ENTRIES SUPPLIED
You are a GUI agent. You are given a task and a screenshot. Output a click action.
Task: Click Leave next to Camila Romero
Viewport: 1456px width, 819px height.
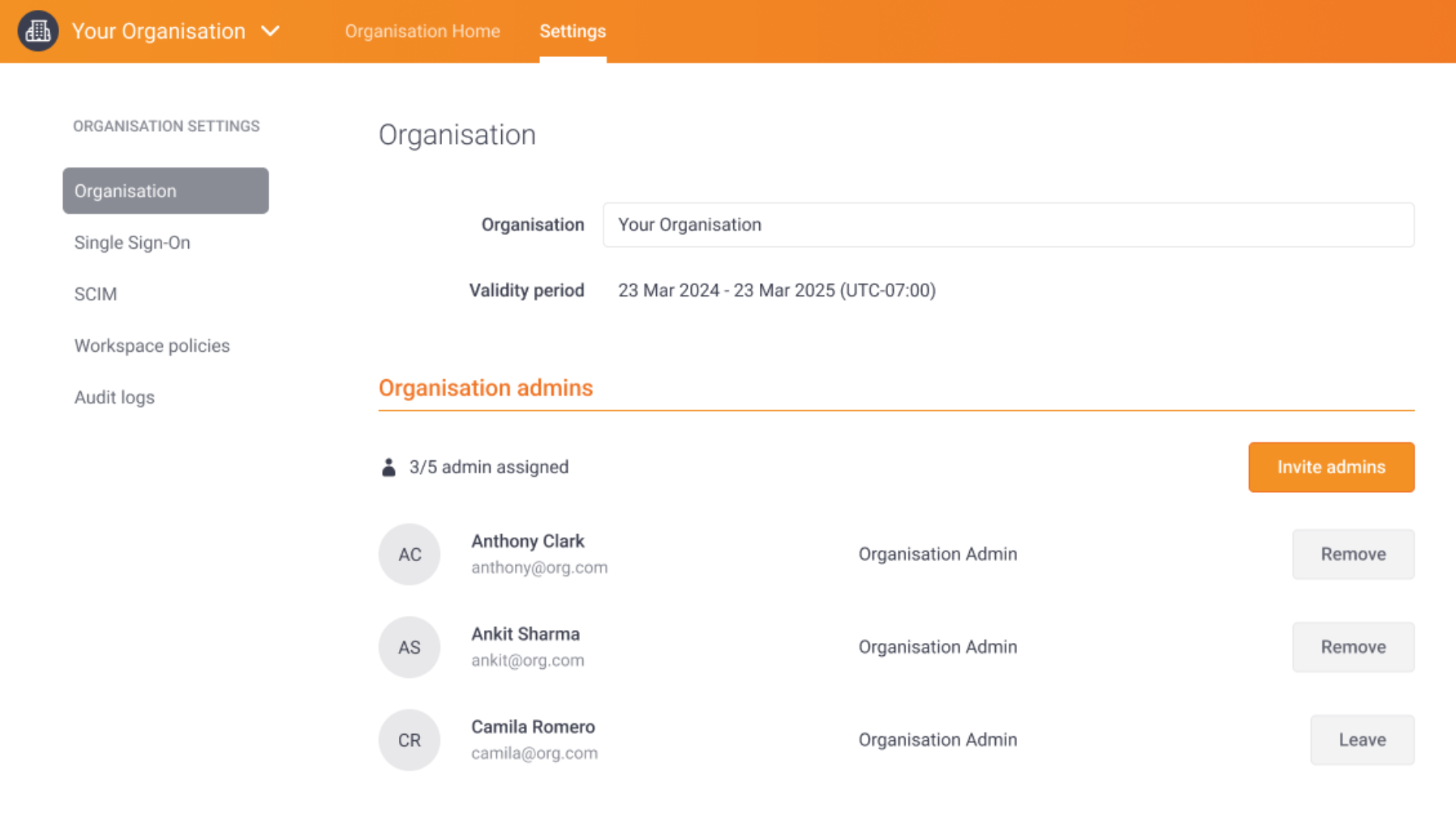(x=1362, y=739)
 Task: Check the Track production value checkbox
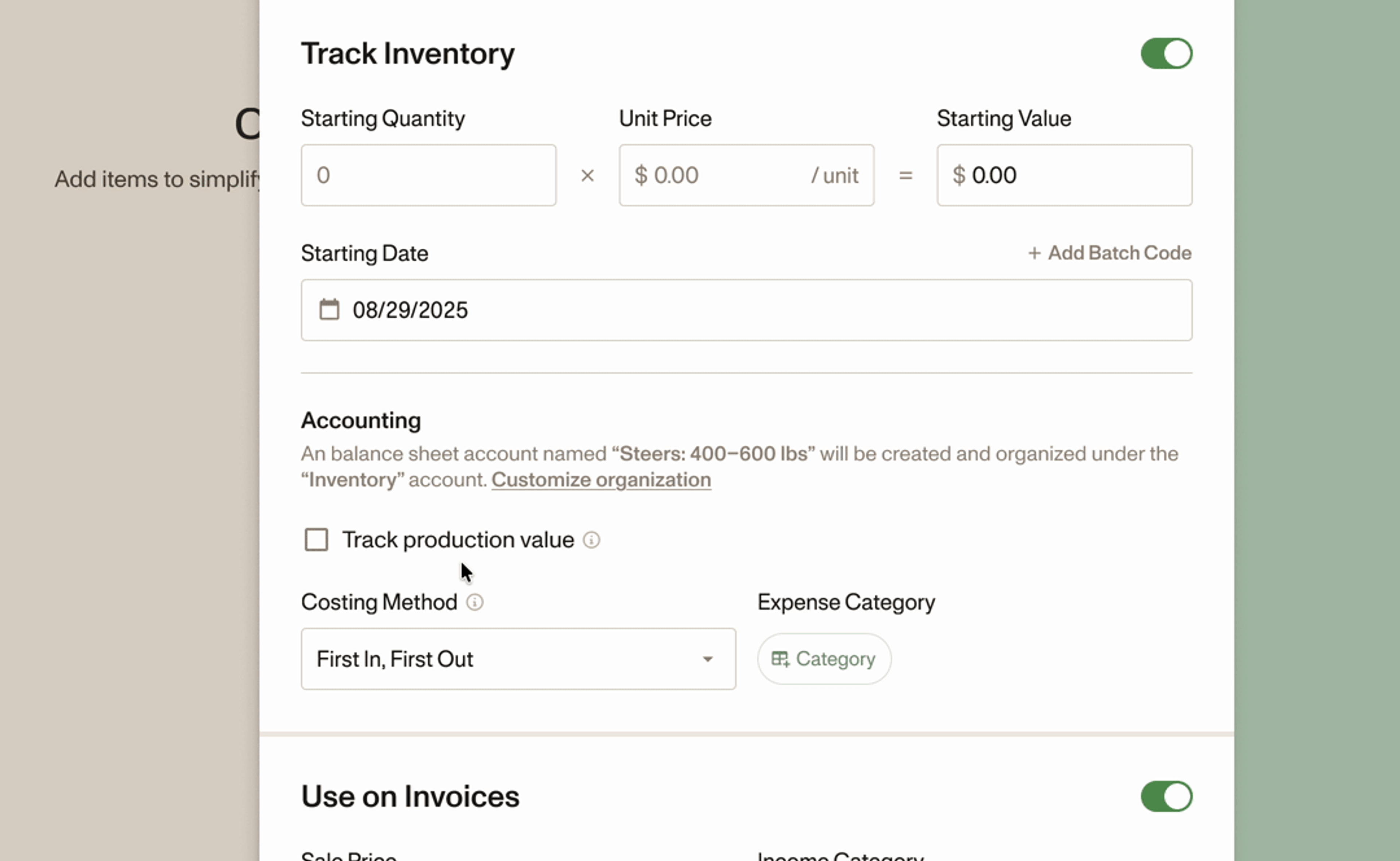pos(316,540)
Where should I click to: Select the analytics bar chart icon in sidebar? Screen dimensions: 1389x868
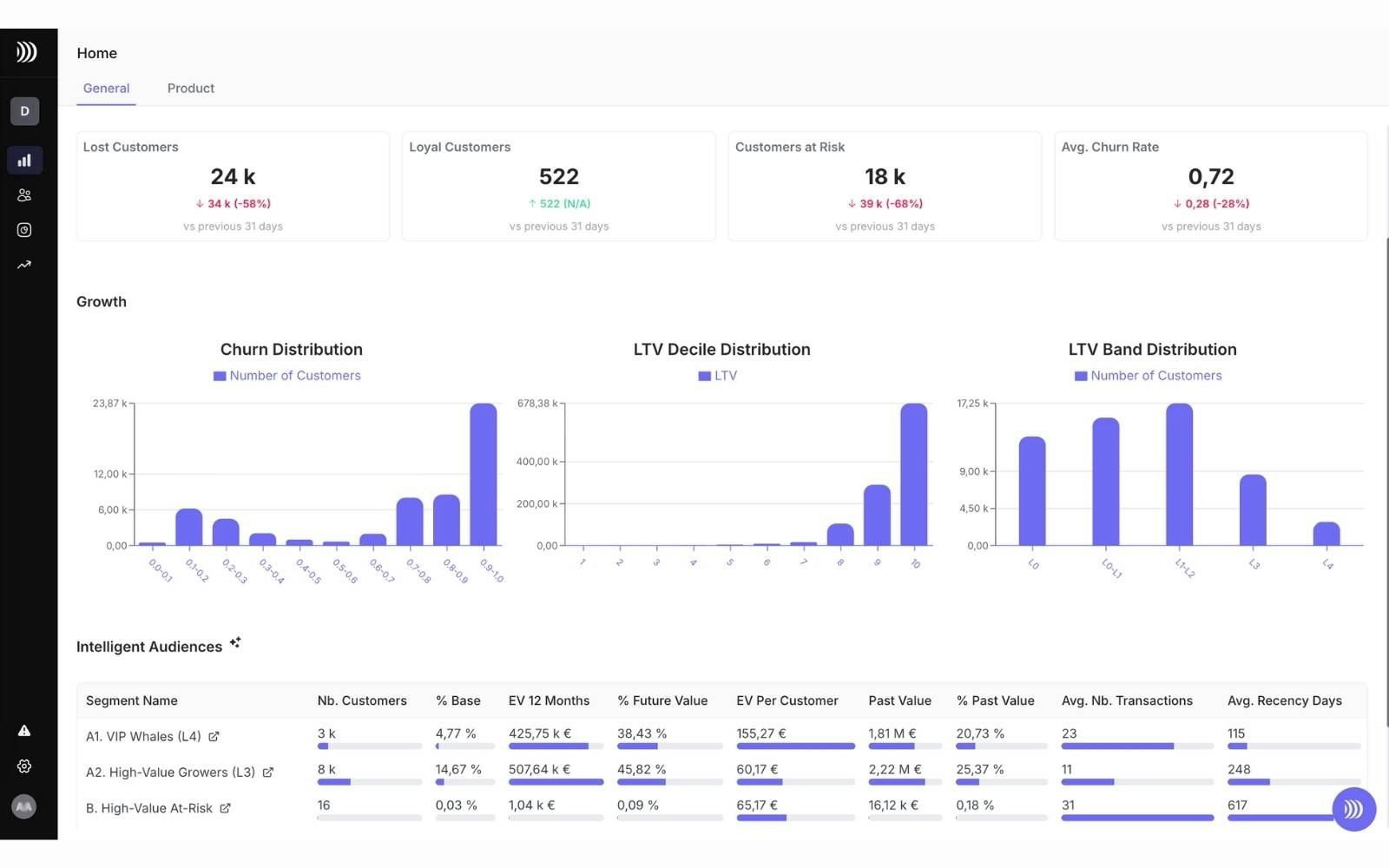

HOW TO COMPLETE THIS TASK
Without the pictures, write out the whole listing exactly as it appears.

SOLUTION TO THIS TASK
You are a GUI agent. You are given a task and a screenshot. Output a click action.
Task: Click Leave next to Camila Romero
Viewport: 1456px width, 819px height.
(x=1362, y=739)
 Task: Check the Track production value checkbox
pos(316,540)
Where should I click to: Select the analytics bar chart icon in sidebar? Screen dimensions: 1389x868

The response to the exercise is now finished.